Progenitor não é uma palavra muito usada, mas, no contexto de um novo avanço na tecnologia de reprodução, pode voltar a ser. Afinal, ‘progenitor’ vem de gene, e essa nova tecnologia faz algo que mistura o incrível com o fantástico: combina os genes de três adultos para criar um bebê que, geneticamente ao menos, é filho dos três.

A tecnologia foi desenvolvida para permitir que pais com mutações genéticas que causam doenças devastadoras na sua prole possam ter crianças saudáveis.

Em abril de 2016, um casal jordaniano contratou um time americano para tentar a nova tecnologia. O time teve que fazer o procedimento no México, pois a técnica é proibida nos EUA. Aliás, o único país do mundo aberto ao procedimento é o Reino Unido.

Reprodução/Instagram/jose

A mãe ‘verdadeira’ sofre de síndrome de Leigh, uma doença genética que ataca o sistema nervoso e que causou a morte de suas duas primeiras crianças. Os genes da doença ficam no DNA da mitocôndria, uma organela localizada nas células onde ocorrem os processos bioquímicos responsáveis pela produção de energia.

A mitocôndria é uma espécie de reator central da célula. Com apenas 37 genes, separados do resto dos genes que residem no núcleo da célula, a informação genética das mitocôndrias é passada de geração em geração pela mãe.

A nova técnica se aproveita desse isolamento genético das mitocôndrias. Os espermas do pai são usados para fertilizar artificialmente óvulos da mãe verdadeira e os de uma doadora. Antes dos óvulos fertilizados começarem a se dividir para criar embriões, seus núcleos, que contêm a maior parte do material genético, são removidos. O núcleo da mãe verdadeira é então enxertado no óvulo da doadora. Com isso, o óvulo que se transformará num bebê contém o DNA da mãe verdadeira e a mitocôndria saudável da doadora.

No caso do casal da Jordânia, a técnica usada foi um pouco diferente; como muçulmanos, não queriam a destruição de dois embriões. Apenas um óvulo foi fertilizado, o da doadora já com o material genético da mãe verdadeira. O resultado final, um óvulo com o material genético de três pessoas, é o mesmo.

A técnica levanta uma série de questões éticas. Pela primeira vez na história, um bebê humano tem material genético de três pessoas. Isso significa que sua prole, se o bebê for uma menina, terá genes da doadora e não apenas do pai e mãe verdadeiros. Para evitar esse problema, o time americano usou propositalmente um embrião macho.

DADOS FORNECIDOS:
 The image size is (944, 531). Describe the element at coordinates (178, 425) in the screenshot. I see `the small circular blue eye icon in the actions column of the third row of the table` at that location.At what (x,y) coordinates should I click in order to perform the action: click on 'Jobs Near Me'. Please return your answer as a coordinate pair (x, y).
--
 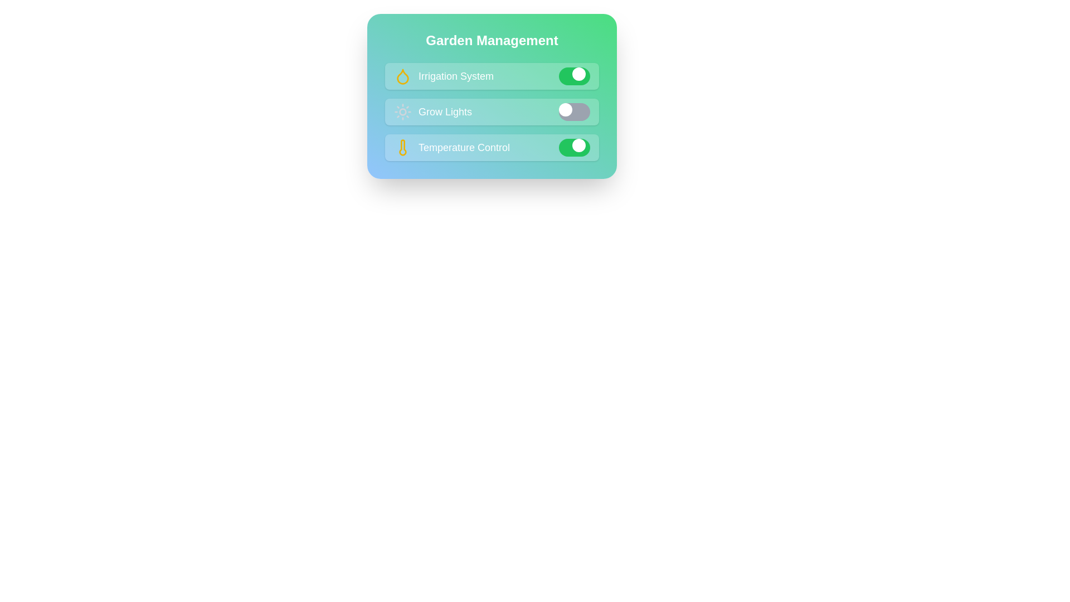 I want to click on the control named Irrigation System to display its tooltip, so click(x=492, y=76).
--
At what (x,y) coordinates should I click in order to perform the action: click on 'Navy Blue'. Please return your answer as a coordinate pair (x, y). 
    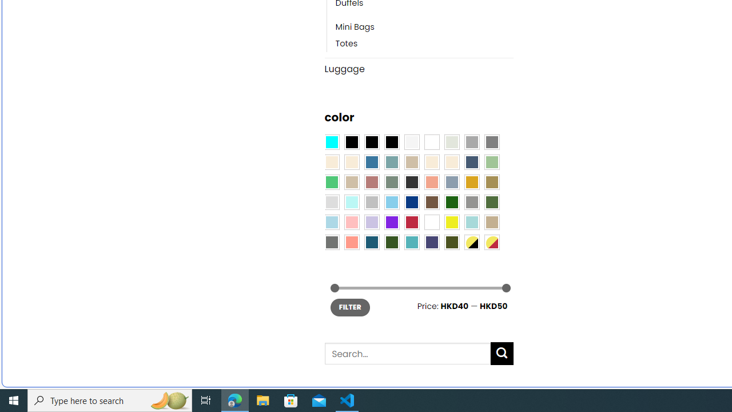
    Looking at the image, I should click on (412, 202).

TRABALHO SOLICITADO:
1. Segundo o texto sobre a reprodução com três progenitores, em que país o time americano realizou o procedimento para o casal jordaniano?
2. Altere o texto sobre a reprodução com três progenitores do trecho que começa em "Progenitor não é" até o que termina em "o Reino Unido.", substituindo "México" por "Canadá".
Os registros não têm qualquer papel nesta atividade.

CONJUNTO DE RESPOSTAS:
1. No México.

2.
Progenitor não é uma palavra muito usada, mas, no contexto de um novo avanço na tecnologia de reprodução, pode voltar a ser. Afinal, ‘progenitor’ vem de gene, e essa nova tecnologia faz algo que mistura o incrível com o fantástico: combina os genes de três adultos para criar um bebê que, geneticamente ao menos, é filho dos três.

A tecnologia foi desenvolvida para permitir que pais com mutações genéticas que causam doenças devastadoras na sua prole possam ter crianças saudáveis.

Em abril de 2016, um casal jordaniano contratou um time americano para tentar a nova tecnologia. O time teve que fazer o procedimento no Canadá, pois a técnica é proibida nos EUA. Aliás, o único país do mundo aberto ao procedimento é o Reino Unido.